Extracted records:
------
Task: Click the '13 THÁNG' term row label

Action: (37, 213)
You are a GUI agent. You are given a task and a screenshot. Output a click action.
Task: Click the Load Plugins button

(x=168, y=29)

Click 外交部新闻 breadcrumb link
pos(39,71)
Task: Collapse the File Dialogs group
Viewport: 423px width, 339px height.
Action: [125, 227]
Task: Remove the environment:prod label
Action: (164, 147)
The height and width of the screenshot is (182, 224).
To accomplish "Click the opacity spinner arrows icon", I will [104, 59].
------
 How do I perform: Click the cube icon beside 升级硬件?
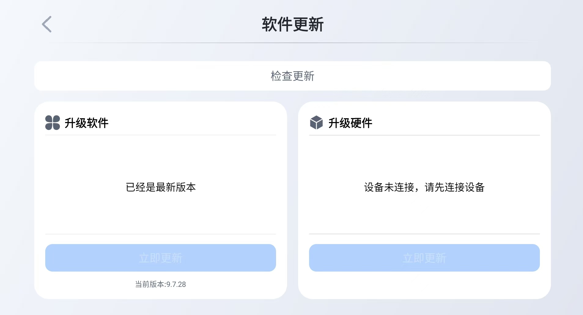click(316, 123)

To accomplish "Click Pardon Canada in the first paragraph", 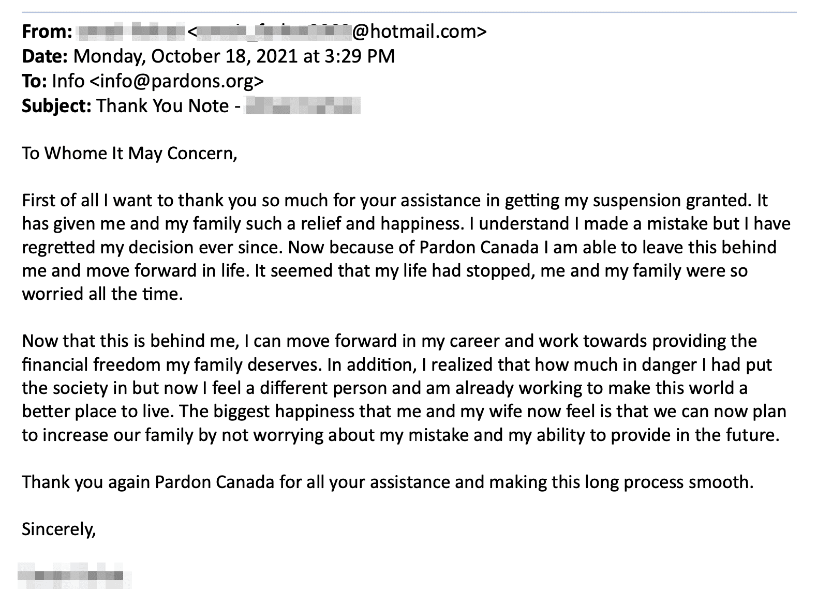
------
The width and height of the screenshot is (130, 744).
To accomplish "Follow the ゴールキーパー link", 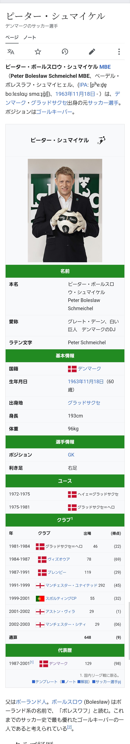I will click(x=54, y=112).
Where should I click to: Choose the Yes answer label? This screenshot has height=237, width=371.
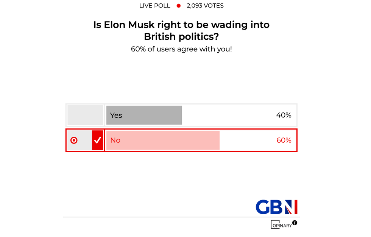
------
What is expected: Using the data above, copy exactly the lines from the one containing "How do I perform: Click" to the one containing "Pardon Canada in", inclusive. Exclude the pictures.

Worked solution:
 How do I perform: Click the cube icon beside 升级硬件?
click(316, 123)

To accomplish "Click Pardon Canada in the first paragraph", 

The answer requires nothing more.